# Alternative zu PHPs system()?

## schotter

Hi,

ich habe hier eine ziemlich schwache Kiste und auf diese könnte ich schon Apache+PHP installieren, aber vielleicht gibt es ja eine mir nicht bekannte schlankere Lösung. Ich will eigentlich nur einen Befehlsaufruf samt Parametern über den Browser ausführen lassen. Zurechtgestrickt wird der Befehl im Browser.

```
<?php

    system($command);

?>
```

Weiß da wer was?

Danke,

schotter

----------

## syn0ptik

Du kannst benutzung exec im perl.

----------

## py-ro

Dir ist schon klar, dass damit jeder einfach mal jeden Befehl auf dem Server ausführen kann, initial mit den Rechten des Webservers?

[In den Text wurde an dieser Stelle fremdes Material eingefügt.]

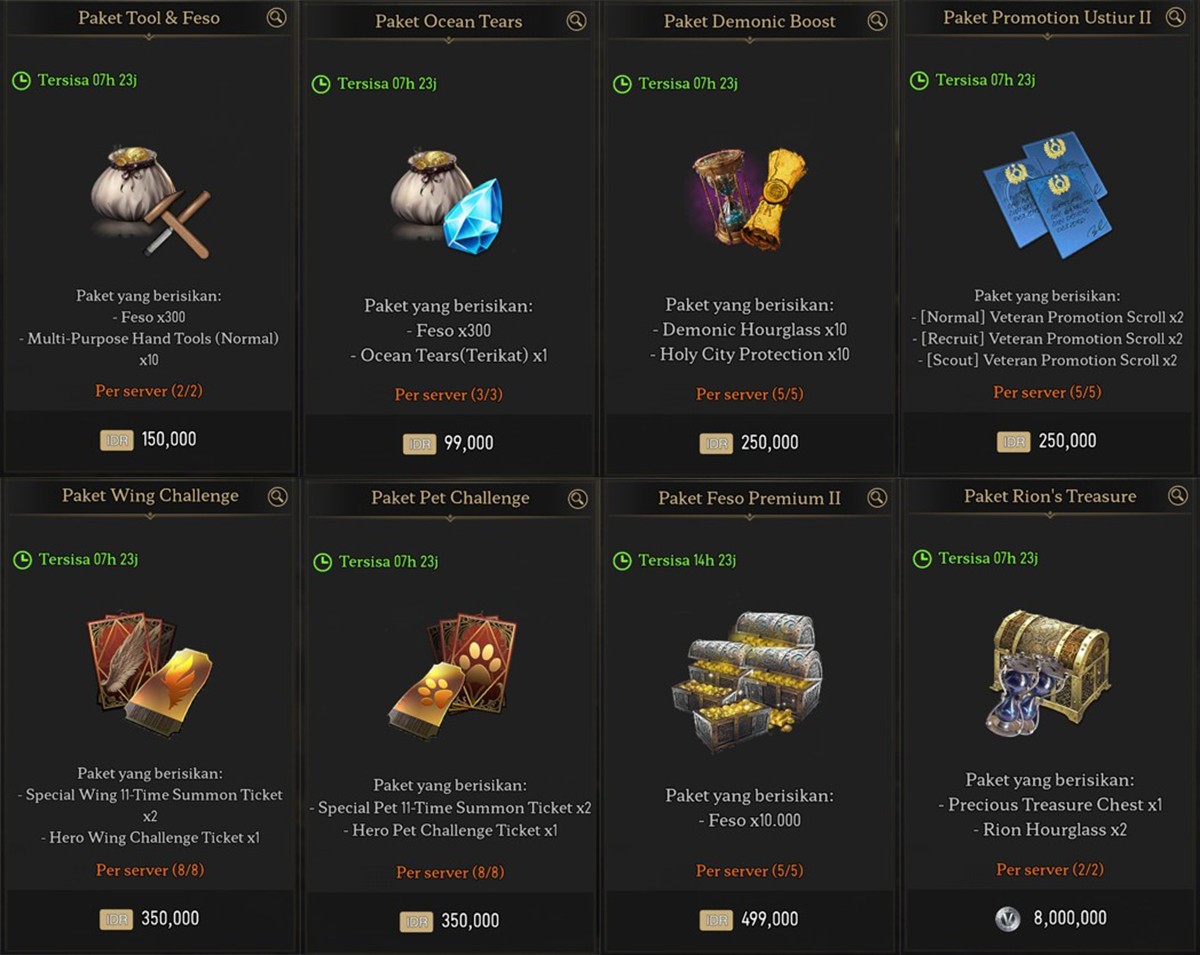Inspect Paket Demonic Boost with magnifier icon
Screen dimensions: 1200x955
[877, 21]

Ansonsten könntest sogar ein Shell-Skript als CGI verwenden.

----------

## syn0ptik

Also in perl du kannst mäche ./script.sh für läuft.

----------

## schotter

 *py-ro wrote:*   

> Dir ist schon klar, dass damit jeder einfach mal jeden Befehl auf dem Server ausführen kann, initial mit den Rechten des Webservers?

 Ja, ist mir. Die Kiste wird aber niemals Internet sehen  :Wink: 

 *py-ro wrote:*   

> Ansonsten könntest sogar ein Shell-Skript als CGI verwenden.

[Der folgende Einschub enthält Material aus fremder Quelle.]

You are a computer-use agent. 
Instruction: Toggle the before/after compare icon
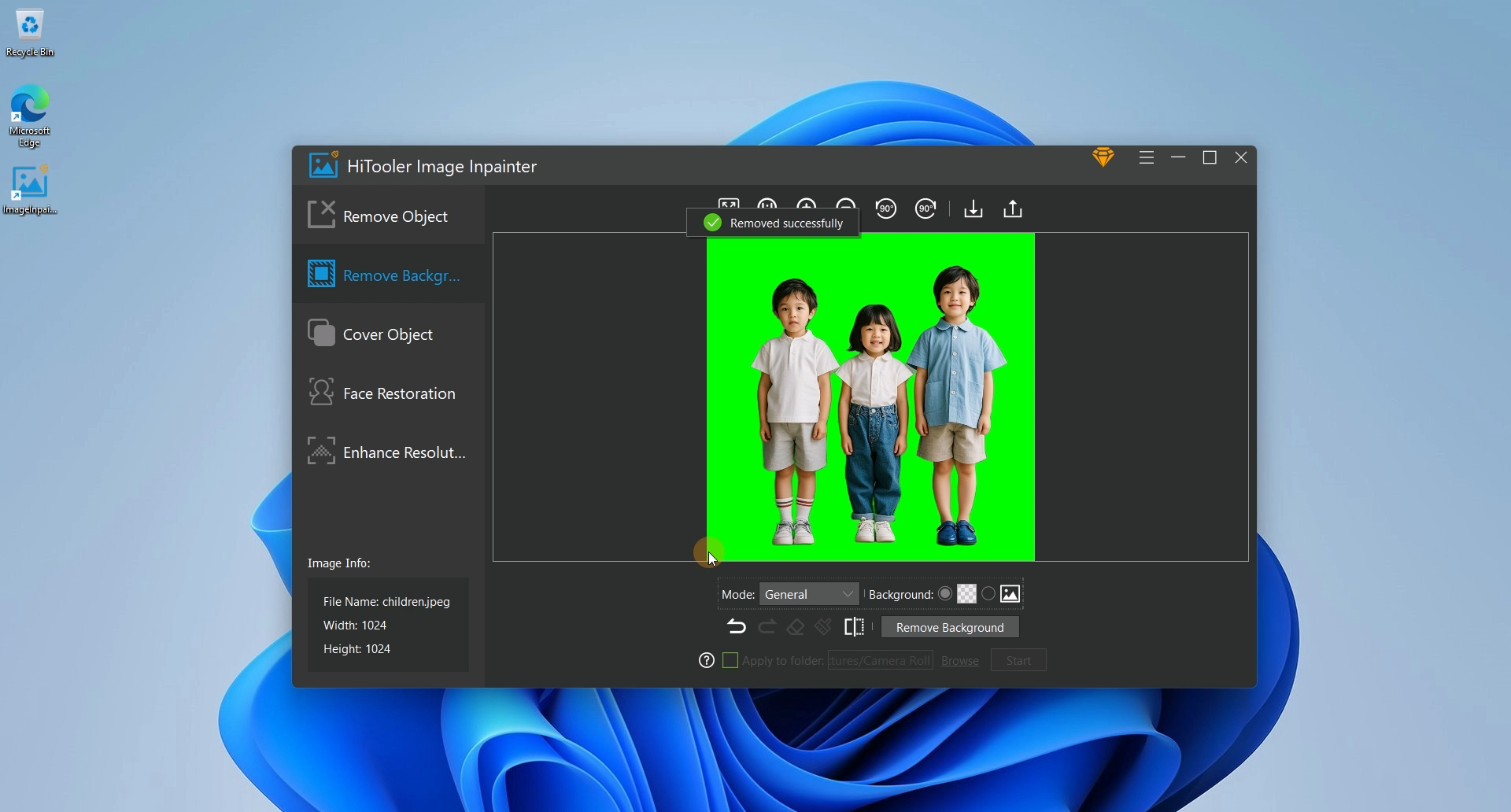[854, 627]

 Das ist mir natürlich noch lieber. Perl brauche ich nicht wirklich.

----------

## bell

Anstatt Apache kannst Du auch zB. www-servers/lighttpd ausprobieren. Anstatt PHP würde ich das in jedem Webserver integriertes CGI /FastCGI nutzen. CGI hat auch ein system() Call.

Schaue mal in die Virtual-Ebuilds 

```
eix virtual/httpd
```

rein welche Webserver in Frage kommen.

----------